Your objective | Give back the line below containing "At what coordinates" and every later line, exactly.

Record extracts |
# # # # # # #

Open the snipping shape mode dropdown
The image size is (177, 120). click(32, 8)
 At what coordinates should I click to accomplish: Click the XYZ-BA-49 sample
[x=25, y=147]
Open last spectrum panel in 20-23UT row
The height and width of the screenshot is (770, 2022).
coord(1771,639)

# # # # # # #

Exercise result |
 At what coordinates should I click to accomplish: Click the XYZ-BA-49 sample
[x=25, y=147]
Open last spectrum panel in 20-23UT row
The height and width of the screenshot is (770, 2022).
coord(1771,639)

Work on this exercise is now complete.